Away from Foreign Office turf, the old Beckett, tough and contrarian, kicks in. What does she think of the view of some colleagues that the veil is problematic? “I’ve never found a problem with it [the niqab]. As far as I’m concerned, people have a right to wear what they choose.”

We ask her to summarise the foreign policy of the Blair years. “Anti-poverty, pro-development. I could say anti-conflict. We must never have another Rwanda.” So what should happen in Darfur, where women are being raped and slaughtered as the world watches? “We are trying to force them [the Khartoum government] into compliance. If they won’t, we will have to look at . . . whatever package the international community will agree to.” This is “most likely to be sanctions”. But a UN force to keep the peace is already mandated. Will those soldiers intervene to stop the killing? “No, I can’t see that,” she says. “There is no mandate for a force to fight its way in. It’s a horrendous situation; there is no doubt of that. [Darfur] is where the biggest loss of life is occurring, or likely to occur.” After the Iraq débâcle, the appetite for military intervention has all but disappeared.

She has no illusion as to how Blair will be remembered. “When he goes, people will say that Iraq’s his only legacy, and that it’s a terrible one. I don’t think it’s true at all.” She has settled on a different epitaph. “I don’t believe Iraq is his legacy. I think climate change will be his legacy.” Environmentalists: take note.

Everyone needs a Leo

Beckett visibly relaxes when we ask after her husband Leo, her loyal gatekeeper and member of her staff. Aides know not to ring her after midnight. “They ring Leo and say: ‘Is it safe to ask her this now?’ Leo will say ‘yes’ if it’s really important, or tell them to ring back in half an hour, or say: ‘Leave it with me. I’ll put it to her at a better moment.'” We ask if she worries about the pressure on Leo, who is 80. “Probably not as much as I should, actually, because he is quite robust.” She adds: “Most of my female colleagues, and some male ones, say they wished they had a Leo.”

Talking of gender issues, does she think the next deputy leader should be a woman? “No. I think it should go to the best person.” As for the leadership itself, she is equally unequivocal. Nobody in their right mind, at least no heavyweight, will dare stand against Gordon Brown. “I would be very surprised. Though there may be somebody round the cabinet table who has completely taken leave of their senses.” John Reid, we remind her, has not ruled himself out. “Hasn’t he?” she says, and it seems clear that she does not regard a Reid challenge as likely to worry the favourite. “Gordon is such a towering figure. I certainly don’t think we ought to have a contest just for the sake of it.”

Foreign policy under Brown would, she surmises, be “somewhat different. I don’t know whether Gordon will do as much of the personal diplomacy as Tony does. But I can’t judge, because, as Chancellor, you can’t do that. I’m sure it will be very pro-[ending]-poverty and pro- development.” A more immediate question is whether Brown would be sufficiently pro-Beckett to keep her in post. “I’d be very happy to carry on, but every prime minister must make their own choices,” she says.

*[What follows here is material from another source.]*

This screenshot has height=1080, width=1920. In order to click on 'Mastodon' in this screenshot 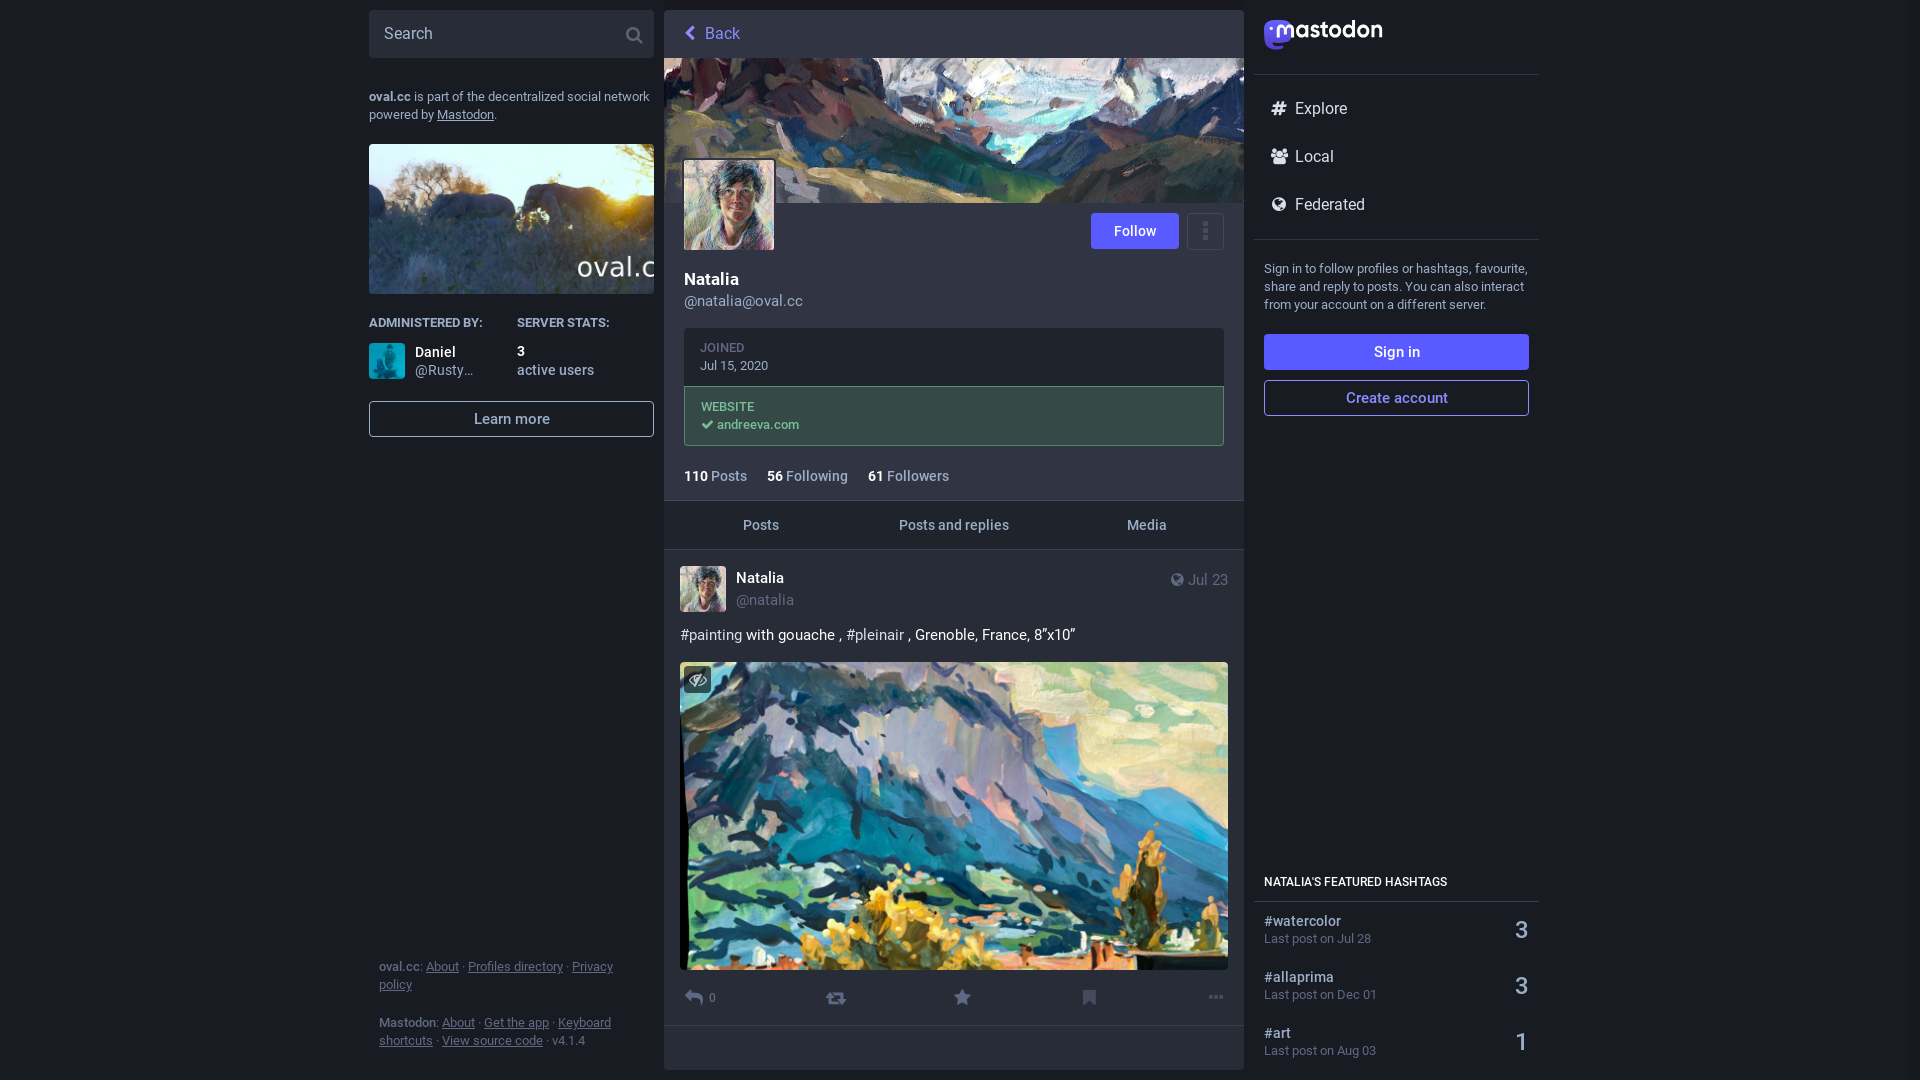, I will do `click(435, 114)`.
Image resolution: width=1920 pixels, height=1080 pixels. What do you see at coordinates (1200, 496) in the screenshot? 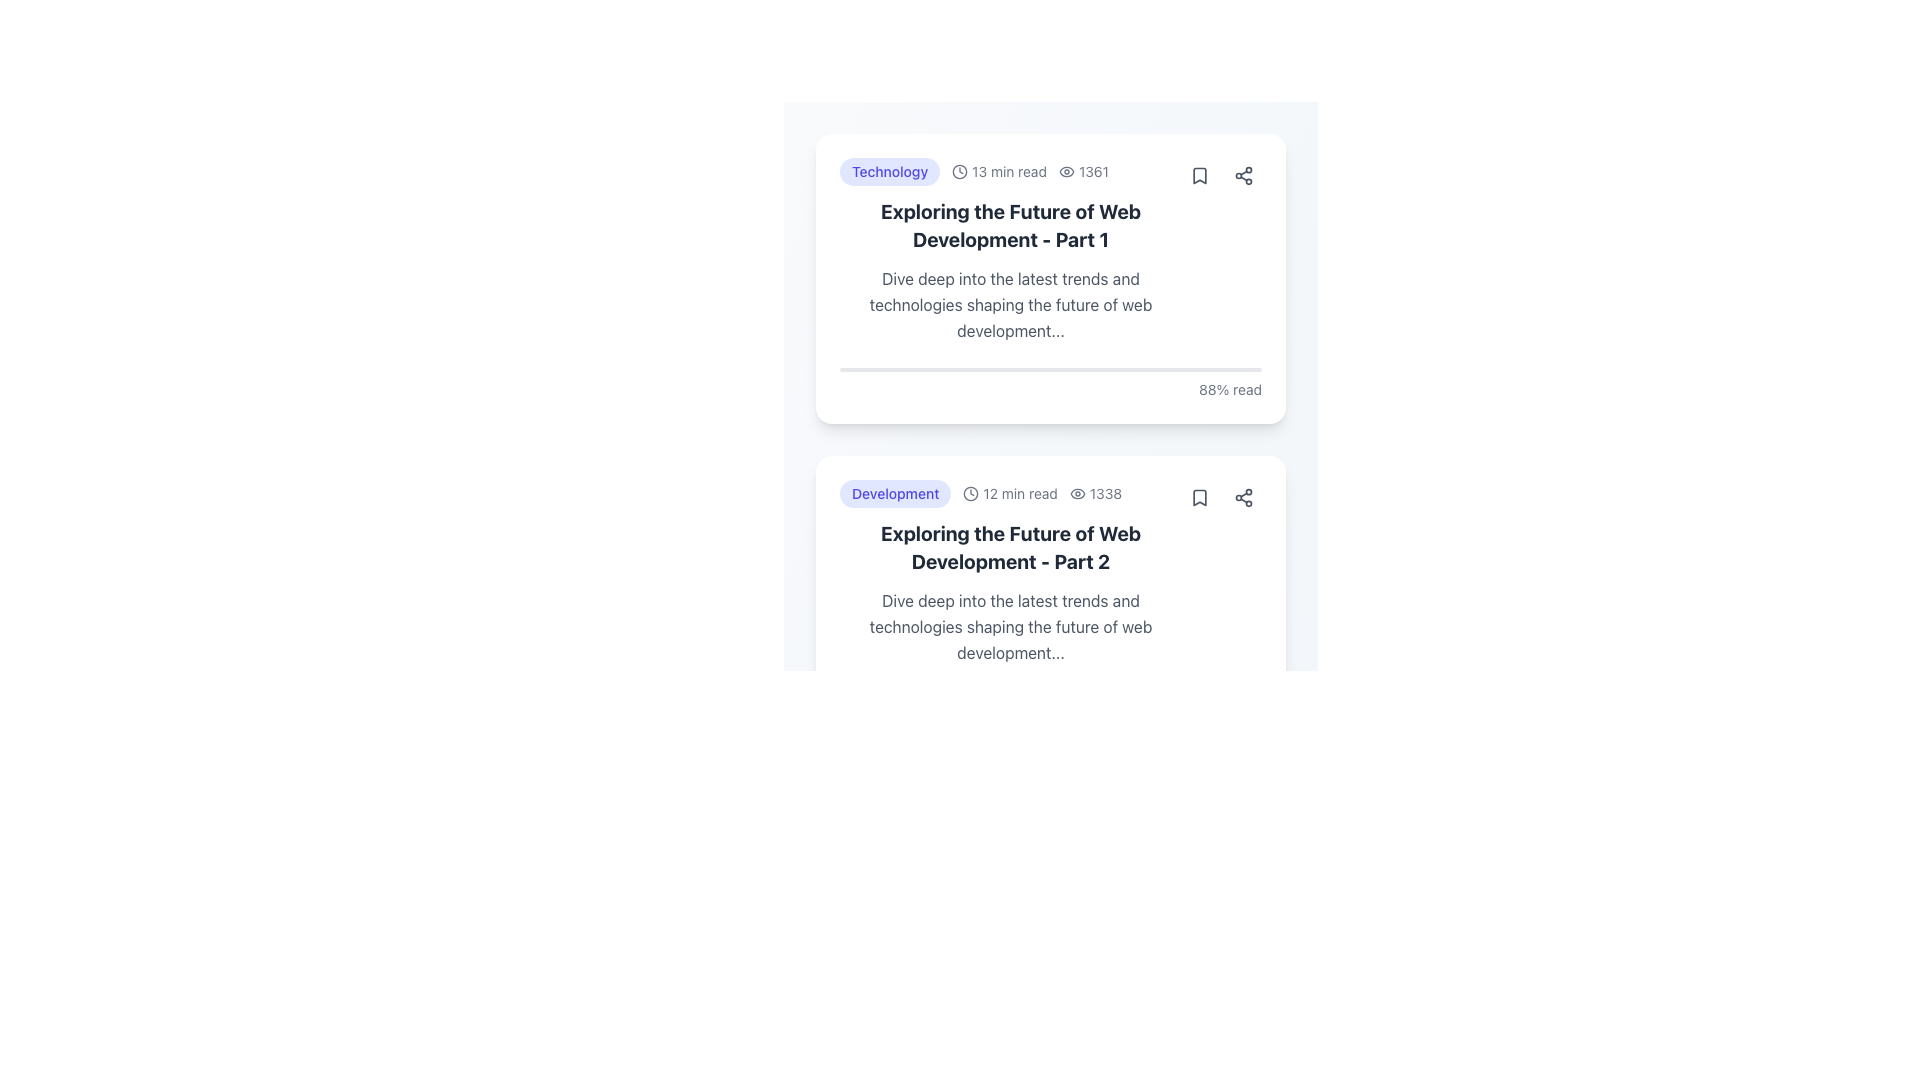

Being John Smith’s deputy, she says, was her toughest challenge: “I cannot imagine I would ever live through a worse period in my political life than I did then.” Perhaps. Both her Foreign Office predecessors, Jack Straw and Cook, struggled in their first months. What seems different this time is that Blair and his entourage appear finally to have succeeded in putting the department in a position of subservience. Some Blairites now wonder whether they have gone too far.

If Iraq and the other failures of the past few years offer any lesson, it is that the complexities of foreign affairs require a greater level of expertise than has been shown.